Posted by Lance Norskog <go...@gmail.com>.
How many total values are in the faceted fields? Not just in the faceted
query, but the entire index? A facet query builds a counter array for the
entire space of field values.  This can take much more ram than normal
queries. Sorting is also a memory-eater.

On Mon, Feb 2, 2009 at 2:19 PM, Mark Miller <ma...@gmail.com> wrote:

> You shouldn't need and dont want to give tomcat anywhere near 14 of GB or
> RAM. You also should certainly not being running out of memory with that
> much RAM and that few documents. Not even close.
>
> You want to leave plenty of RAM for the filesystem cache - so that a lot of
> that 25 gig can be cached in RAM - especially with indexes that large (25
> gig is somewhat large by index size, 2.5 million documents is not). You are
> likely starving the filesystem cache and OS of RAM. And running into swap
> just because you have given the JVM so much RAM.
>
> You probably do want to tune your cache sizes, but thats not your problem
> here.
>
> Trying giving tomcat a few gig rather than 14 - the rest won't go to waste.
>
> - Mark
>
>
> Matthew A. Wagner wrote:
>
>> I apologize in advance for what's probably a foolish question, but I'm
>> trying to get a feel for how much memory a properly-configured Solr
>> instance should be using.
>>
>> I have an index with 2.5 million documents. The documents aren't all that
>> large. Our index is 25GB, and optimized fairly often.
>>
>> We're consistently running out of memory. Sometimes it's a heap space
>> error, and other times the machine will run into swap. (The latter may not
>> be directly related to Solr, but nothing else is running on the box.)
>>
>> We have four dedicated servers for this, each a quad Xeon with 16GB RAM.
>> We
>> have one master that receives all updates, and three slaves that handle
>> queries. The three slaves have Tomcat configured for a 14GB heap. There
>> really isn't a lot of disk activity.
>>
>> The machines seem underloaded to me, receiving less than one query per
>> second on average. Requests are served in about 300ms average, so it's not
>> as if we have many concurrent queries backing up.
>>
>> We do use multi-field faceting in some searches. I'm having a hard time
>> figuring out how big of an impact this may have.
>>
>> None of our caches (filter, auto-warming, etc.) are set for more than 512
>> documents.
>>
>> Obviously, memory usage is going to be very variable, but what I'm
>> wondering is:
>> a.) Does this sound like a sane configuration, or is something seriously
>> wrong? It seems that many people are able to run considerably larger
>> indexes with considerably less resources.
>> b.) Is there any documentation on how the memory is being used? Is Solr
>> attempting to cram as much of the 25GB index into memory as possible?
>> Maybe
>> I just overlooked something, but I don't know how to begin calculating
>> Solr's memory requirements.
>> c.) Does anything in the description of my Solr setup jump out at you as a
>> potential source of memory problems? We've increased the heap space
>> considerably, up to the current 14GB, and we're still running out of heap
>> space periodically.
>>
>> Thanks in advance for any help!
>> -- Matt Wagner
>>
>>
>>
>
>


-- 
Lance Norskog
goksron@gmail.com
650-922-8831 (US)

Re: Understanding Solr memory usage

Posted by Mark Miller <ma...@gmail.com>.
You shouldn't need and dont want to give tomcat anywhere near 14 of GB 
or RAM. You also should certainly not being running out of memory with 
that much RAM and that few documents. Not even close.

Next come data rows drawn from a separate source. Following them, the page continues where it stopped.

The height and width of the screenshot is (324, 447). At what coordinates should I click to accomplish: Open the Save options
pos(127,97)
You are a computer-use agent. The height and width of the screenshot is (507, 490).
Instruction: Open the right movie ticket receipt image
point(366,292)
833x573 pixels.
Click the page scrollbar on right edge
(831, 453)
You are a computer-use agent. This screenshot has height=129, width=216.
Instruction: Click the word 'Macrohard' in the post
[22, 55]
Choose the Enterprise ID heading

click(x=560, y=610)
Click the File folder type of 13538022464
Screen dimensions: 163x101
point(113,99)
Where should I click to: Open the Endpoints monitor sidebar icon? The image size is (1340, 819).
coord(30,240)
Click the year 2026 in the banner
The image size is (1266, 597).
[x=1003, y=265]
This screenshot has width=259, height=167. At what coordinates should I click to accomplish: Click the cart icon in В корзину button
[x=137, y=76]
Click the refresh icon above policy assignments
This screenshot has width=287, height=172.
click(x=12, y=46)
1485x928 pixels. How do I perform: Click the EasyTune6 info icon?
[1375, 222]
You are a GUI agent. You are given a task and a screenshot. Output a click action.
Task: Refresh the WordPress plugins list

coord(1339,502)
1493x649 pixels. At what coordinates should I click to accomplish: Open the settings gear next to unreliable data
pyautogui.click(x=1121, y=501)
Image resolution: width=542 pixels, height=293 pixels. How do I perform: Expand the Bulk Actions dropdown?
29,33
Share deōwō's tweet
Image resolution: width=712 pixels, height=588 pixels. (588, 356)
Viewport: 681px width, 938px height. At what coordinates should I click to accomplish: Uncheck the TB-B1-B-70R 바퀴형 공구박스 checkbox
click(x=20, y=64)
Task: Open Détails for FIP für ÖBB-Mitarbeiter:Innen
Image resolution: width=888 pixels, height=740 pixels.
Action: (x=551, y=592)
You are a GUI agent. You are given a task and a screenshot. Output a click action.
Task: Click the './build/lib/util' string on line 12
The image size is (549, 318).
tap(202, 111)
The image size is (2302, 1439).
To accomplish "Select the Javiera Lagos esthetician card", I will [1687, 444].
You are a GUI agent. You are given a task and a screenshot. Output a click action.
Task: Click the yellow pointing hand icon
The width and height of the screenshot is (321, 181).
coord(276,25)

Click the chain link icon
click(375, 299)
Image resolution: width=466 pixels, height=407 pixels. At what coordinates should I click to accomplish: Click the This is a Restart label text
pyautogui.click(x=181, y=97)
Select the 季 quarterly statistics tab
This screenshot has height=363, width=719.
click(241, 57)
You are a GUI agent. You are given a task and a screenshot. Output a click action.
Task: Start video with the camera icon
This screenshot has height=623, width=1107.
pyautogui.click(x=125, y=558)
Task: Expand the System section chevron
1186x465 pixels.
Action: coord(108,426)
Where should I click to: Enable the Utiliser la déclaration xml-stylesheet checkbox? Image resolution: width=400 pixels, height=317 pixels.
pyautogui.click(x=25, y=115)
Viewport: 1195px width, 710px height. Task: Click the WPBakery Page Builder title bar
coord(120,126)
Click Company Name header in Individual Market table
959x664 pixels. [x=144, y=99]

You want to leave plenty of RAM for the filesystem cache - so that a lot 
of that 25 gig can be cached in RAM - especially with indexes that large 
(25 gig is somewhat large by index size, 2.5 million documents is not). 
You are likely starving the filesystem cache and OS of RAM. And running 
into swap just because you have given the JVM so much RAM.

You probably do want to tune your cache sizes, but thats not your 
problem here.

Trying giving tomcat a few gig rather than 14 - the rest won't go to waste.

- Mark

Matthew A. Wagner wrote:
> I apologize in advance for what's probably a foolish question, but I'm
> trying to get a feel for how much memory a properly-configured Solr
> instance should be using.
>
> I have an index with 2.5 million documents. The documents aren't all that
> large. Our index is 25GB, and optimized fairly often.
>
> We're consistently running out of memory. Sometimes it's a heap space
> error, and other times the machine will run into swap. (The latter may not
> be directly related to Solr, but nothing else is running on the box.)
>
> We have four dedicated servers for this, each a quad Xeon with 16GB RAM. We
> have one master that receives all updates, and three slaves that handle
> queries. The three slaves have Tomcat configured for a 14GB heap. There
> really isn't a lot of disk activity.
>
> The machines seem underloaded to me, receiving less than one query per
> second on average. Requests are served in about 300ms average, so it's not
> as if we have many concurrent queries backing up.
>
> We do use multi-field faceting in some searches. I'm having a hard time
> figuring out how big of an impact this may have.
>
> None of our caches (filter, auto-warming, etc.) are set for more than 512
> documents.
>
> Obviously, memory usage is going to be very variable, but what I'm
> wondering is:
> a.) Does this sound like a sane configuration, or is something seriously
> wrong? It seems that many people are able to run considerably larger
> indexes with considerably less resources.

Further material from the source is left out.